Quantum Meets the Minimum Circuit Size Problem

Ruizhe Zhang, The University of Texas at Austin

MCSP is a problem to compute the circuit complexity of Boolean functions. It is a fascinating problem in complexity theory — its hardness is mysterious, and a better understanding of its hardness can have surprising implications to many fields in computer science. In this talk, I will introduce the study of MCSP in the quantum settings. I will first define and investigate the basic complexity-theoretic properties of minimum quantum circuit size problems for Boolean functions, and systematically generalize results known for classical MCSP to the quantum setting (including quantum cryptography, quantum learning theory, quantum circuit lower bounds, and quantum fine-grained complexity).
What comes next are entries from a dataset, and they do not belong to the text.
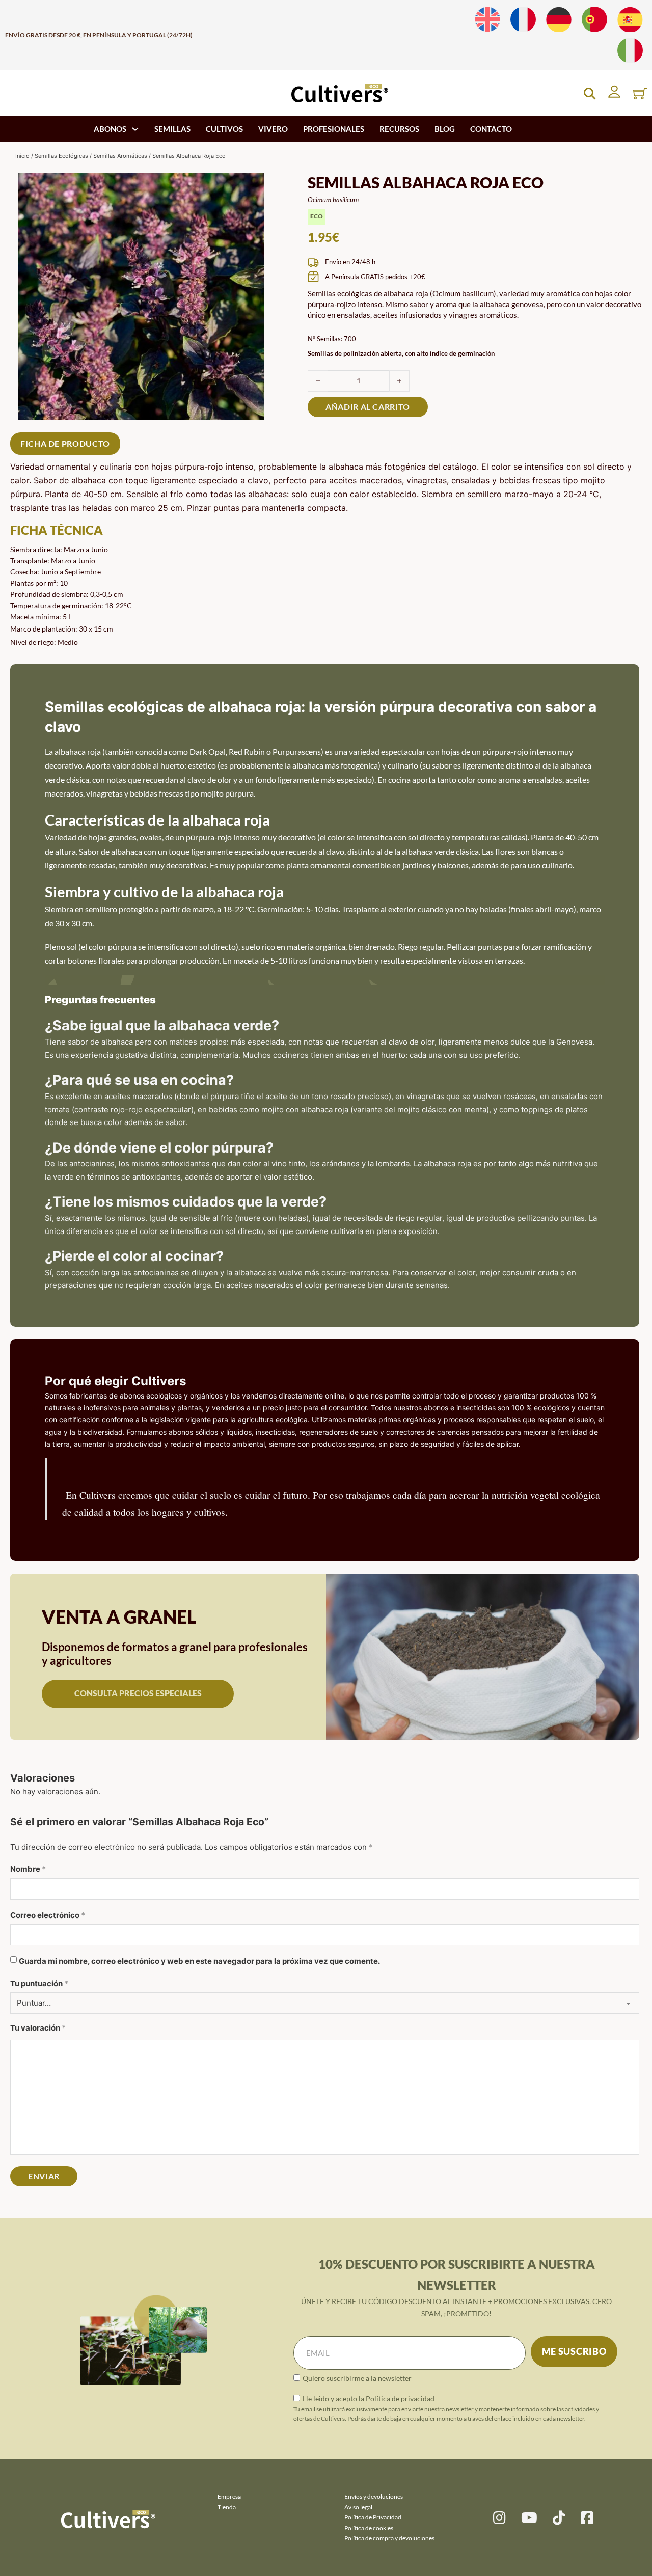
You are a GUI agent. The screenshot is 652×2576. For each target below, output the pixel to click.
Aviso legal (358, 2507)
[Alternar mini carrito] (640, 93)
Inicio (22, 155)
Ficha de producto (65, 443)
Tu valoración (38, 2028)
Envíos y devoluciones (373, 2496)
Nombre (28, 1869)
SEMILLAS (172, 128)
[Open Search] (589, 93)
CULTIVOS (224, 128)
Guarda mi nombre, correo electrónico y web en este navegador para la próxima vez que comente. (199, 1961)
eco (316, 216)
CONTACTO (491, 128)
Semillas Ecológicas (61, 155)
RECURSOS (399, 128)
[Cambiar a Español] (630, 19)
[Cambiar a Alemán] (559, 19)
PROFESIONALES (333, 128)
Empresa (229, 2496)
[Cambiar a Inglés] (487, 19)
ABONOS (110, 128)
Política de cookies (368, 2528)
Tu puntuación (39, 1983)
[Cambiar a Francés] (523, 19)
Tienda (227, 2507)
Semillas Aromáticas (120, 155)
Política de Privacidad (372, 2517)
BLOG (444, 128)
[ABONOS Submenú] (135, 129)
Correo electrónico (47, 1915)
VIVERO (273, 128)
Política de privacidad (400, 2398)
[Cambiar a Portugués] (594, 19)
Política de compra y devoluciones (389, 2538)
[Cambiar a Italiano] (630, 50)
Next, I will introduce the minimum quantum circuit size problems for quantum objects (unitaries and quantum states), which have some reductions that are not known for classical MCSP, e.g., search-to-decision reduction and self-reduction. They also have some connections to tomography and quantum gravity. Due to the fundamental differences between classical and quantum circuits, most of our results require extra care and reveal properties and phenomena unique to the quantum setting.

This is joint work with Nai-Hui Chia, Chi-Ning Chou, and Jiayu Zhang (arXiv:2108.03171).